The Upanishads however make a distinction between the two, calling the physical as the lower aspect of Brahman and the spiritual the higher aspect. While the physical could be discerned through the senses, the noumenal was beyond descriptions or characteristics and the only attempt at defining it had produced the aphorism Neti, Neti or ”not this not that”.
Thus in the Maitri Upanishad it is stated:
” There are assuredly two forms of Brahman: Time and the Timeless. that which is prior to the Sun is the Timeless, without parts.
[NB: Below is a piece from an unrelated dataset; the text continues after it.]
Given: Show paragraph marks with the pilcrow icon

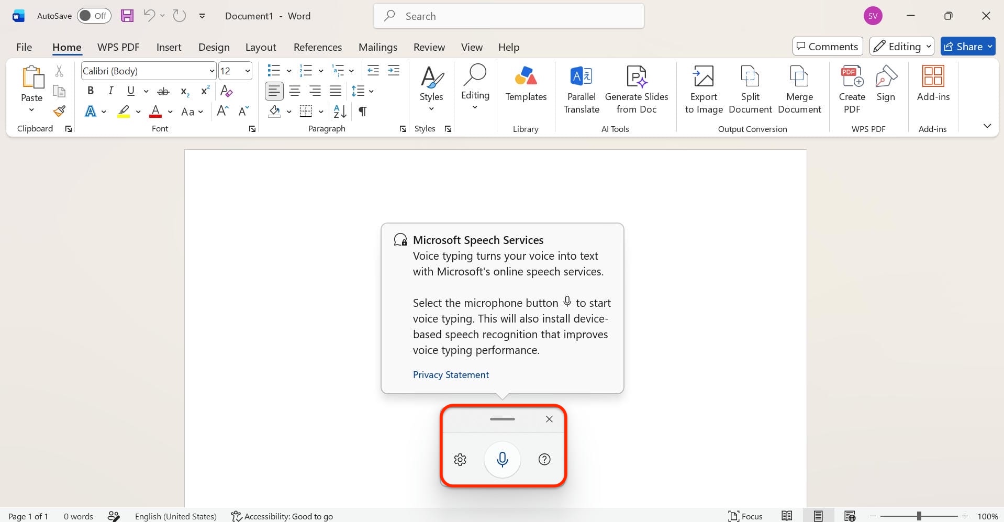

But that which begins with the Sun is Time, which has parts.”
The two forms of Brahman envisaged were the formed and the unformed, the mortal and the immortal, the stationary and the moving, the actual and the Real.
The logic of Upanishadic Monism however encountered a serious problem in explaining the diversity of the manifold universe. How was this abundant diversity to be reconciled with the unshakable and uncompromising faith in an absolute unity, which was the fundamental characteristic of Brahman? Furthermore the idea of two aspects of Brahman also inclined towards a Dualism.
Thus as a corrective evolved the doctrine of Illusion or Maya, which then became a permanent feature of all Hindu thinking to the present times. The so called lower aspect of Brahman, the physical universe was declared to be a mirage, an illusion because the Upanishads had always held that ” there is only one Brahman, without a second.” The thought was then developed that Reality was indeed One and the diversity was an appearance arising from the ‘ignorance’ of the perceiver. Thus it is finally pronounced in the Maitri Upanishad:
”There are, assuredly, two aspects of Brahman; the formed and the formless. Now that which is the formed is unreal; that which is the formless is Real.”
Again in the Svetashvatar Upanishad the first word on the Maya doctrine is pronounced:
” This whole world, the illusion-maker projects….and in it by illusion the other is confined,
Now one should know that Nature is illusion and the Mighty Lord is the illusion-maker”
We then find that Brahman on the one hand, in its lower aspect becomes an illusion and in its higher aspect as unknowable ( Neti, Neti) The path to an appreciation of the concept of Brahman through realism had thus arrived at a frustrating impasse for seekers. those who had wished to immerse themselves in contemplating Brahman were left dissatisfied and confused in advancing any further on their metaphysical quest.